Growth in Hispanic populations is leading to the need of adjustments in marketing and advertising strategies to target these demographics. According to the 2000 census report, 35.3 million people, or 12.5 percent of the United States’ population, are Hispanic and numbers are expected to rise.
In Tallahassee the Hispanic population is the third largest, ranking behind whites and blacks, according to the 2005 American Community Survey. This same ranking carries over to FAMU, with Hispanics being the third largest population on campus.
Gabrielle Johnson, who works in the creative department of BBDO Atlanta, a large advertising agency, commented on the need for Hispanic advertising.
Johnson, who has worked with clients such as AT&T, the Georgia Lottery and Capital One, said advertising geared toward Hispanics is “not even a trend, it’s going to be here forever.” She emphasized that the market is only going to keep growing.
Johnson said her agency calls in people of all backgrounds to translate the ads into the language of their demographic. However, not all Hispanics are partial to ads in Spanish.

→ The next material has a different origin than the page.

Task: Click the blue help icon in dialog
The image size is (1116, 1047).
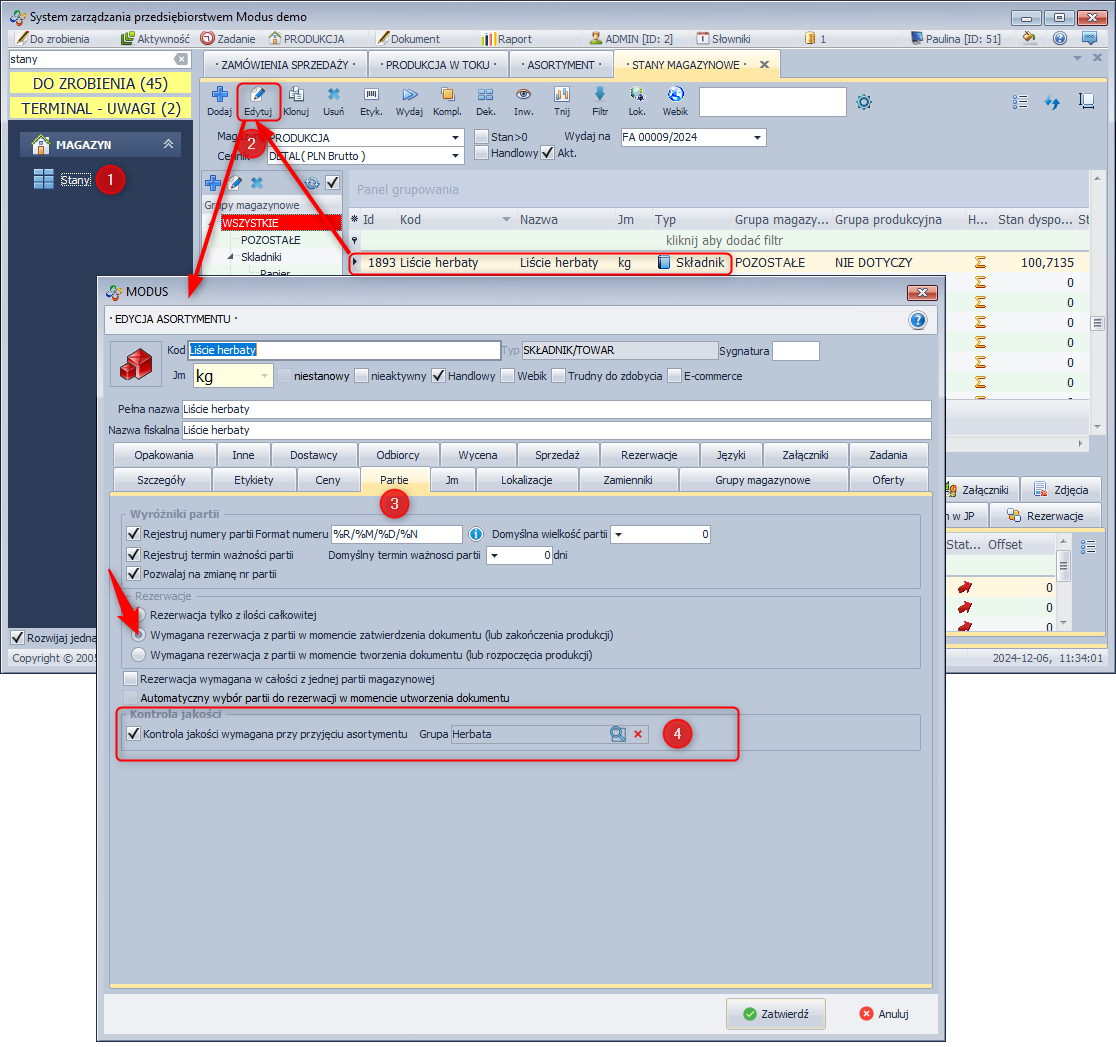Action: click(x=917, y=320)
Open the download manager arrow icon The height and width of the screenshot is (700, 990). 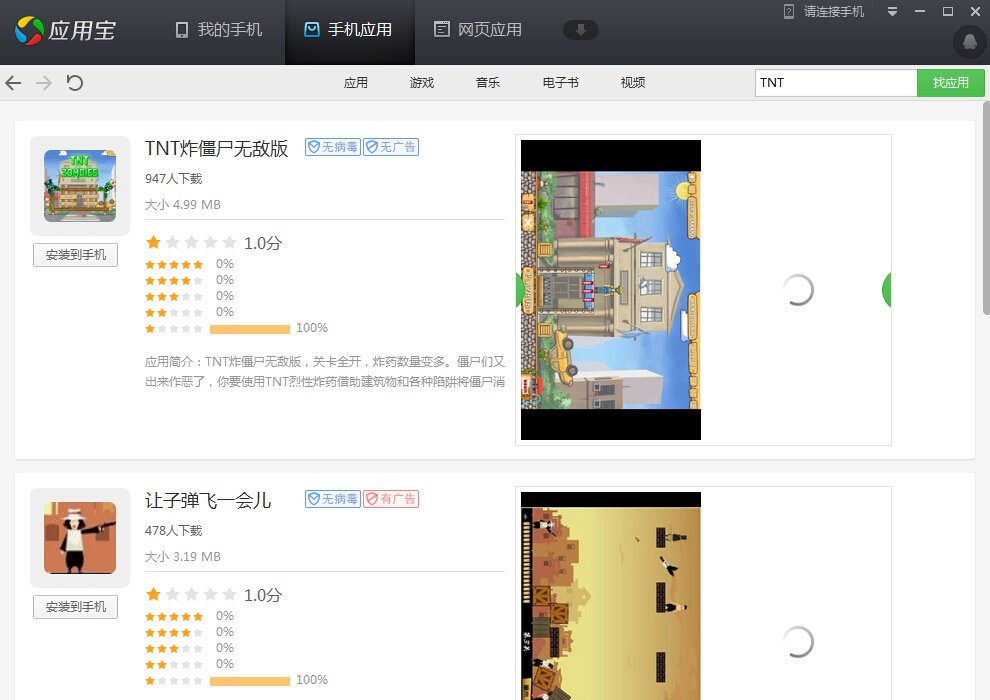581,30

Barry Solomon, who is in charge of the advertising program at Florida State University, said the older demographic is more likely to be partial to ads in Spanish, but said it “depends on cultural issues. By third generation most immigrants speak English.”
Advertisers may be making things even easier by making ads bilingual.

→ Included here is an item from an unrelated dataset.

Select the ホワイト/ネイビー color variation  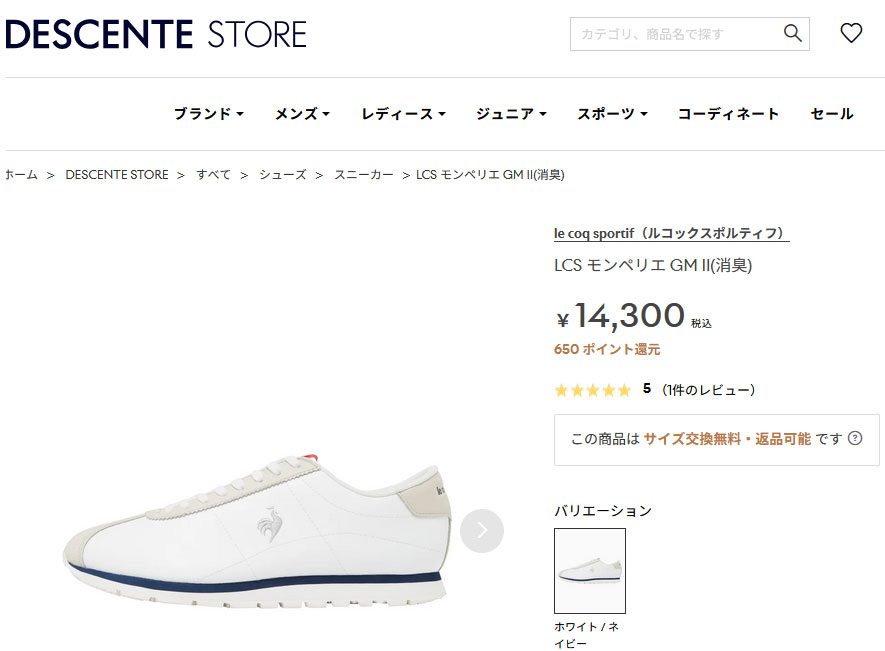(590, 571)
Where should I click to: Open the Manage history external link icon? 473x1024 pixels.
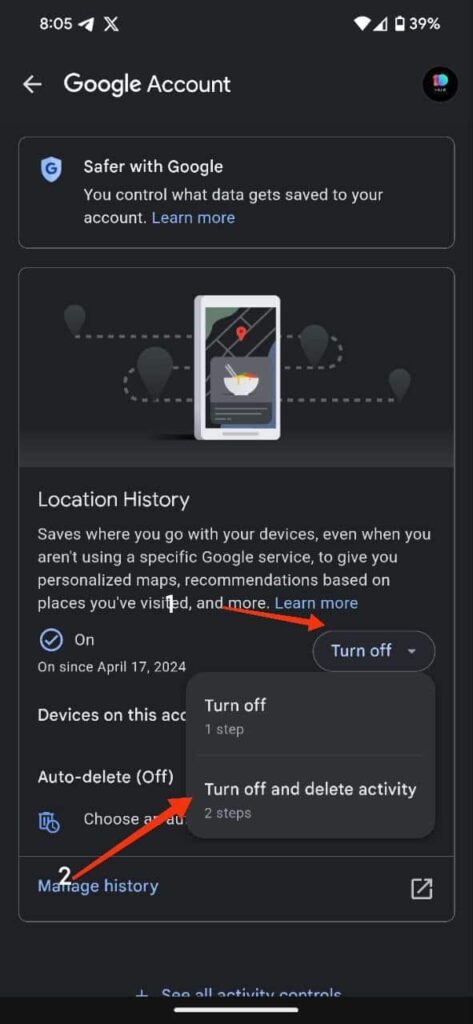[421, 888]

“If you notice now on many products they’ll have both languages,” Solomon said.
According to estimates by HispanTelligence, a Hispanic business research company, Hispanic purchasing power is expected to reach $1 trillion by 2010.
With such a large untapped market, advertisers are spending money to try to research the market and tap into it. The amount of money spent on the advertisements varies based on the customer base, Solomon said.

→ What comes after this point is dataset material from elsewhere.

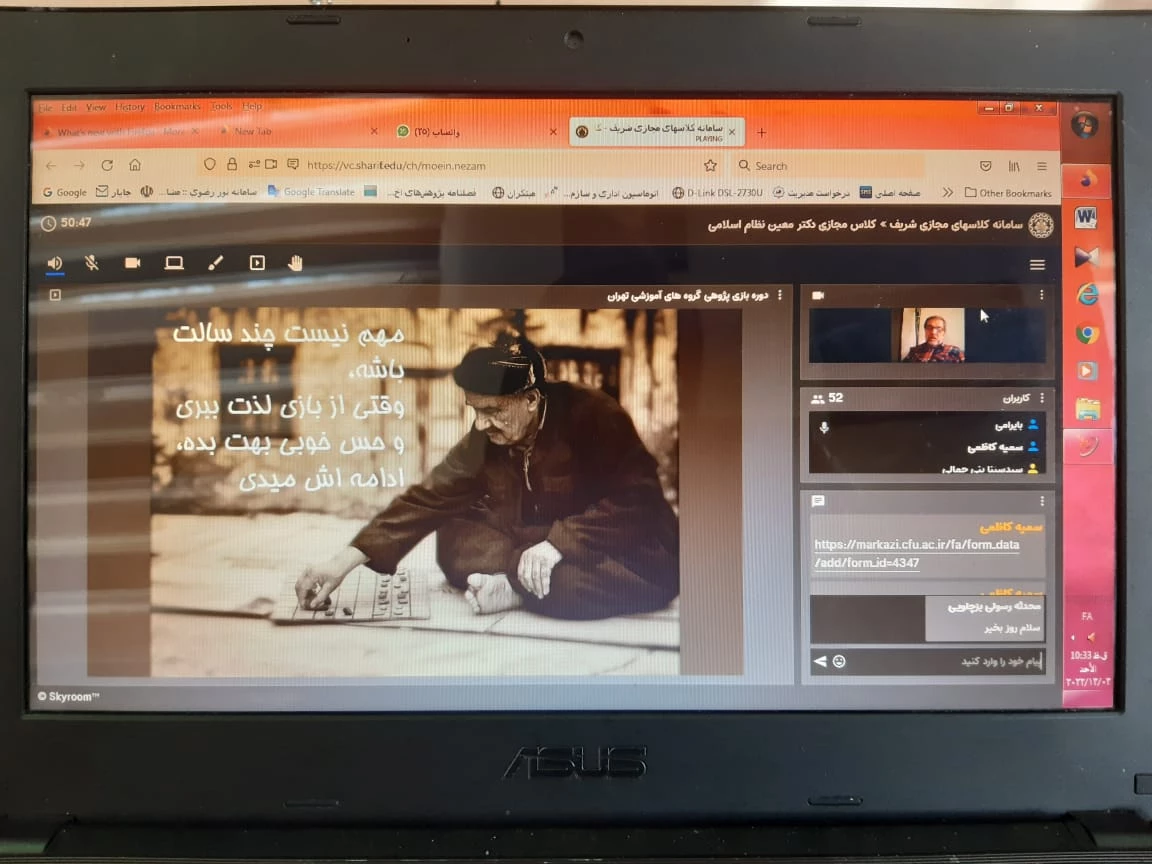This screenshot has width=1152, height=864.
Task: Send the chat message with the arrow icon
Action: click(821, 661)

The Hispanic market is “not as misunderstood as you think because more and more advertisers are utilizing Hispanic-focused advertising,” Solomon said.
Other professionals in the advertising industry agree that the process of reaching any market must begin with research.
“You can’t just have a cool ad and hope those people run out and buy your product,” said Clay Shiver, who works for Fletcher Martin as a creative, or the person who develops the idea for an ad. “There’s got to be a lot of research.”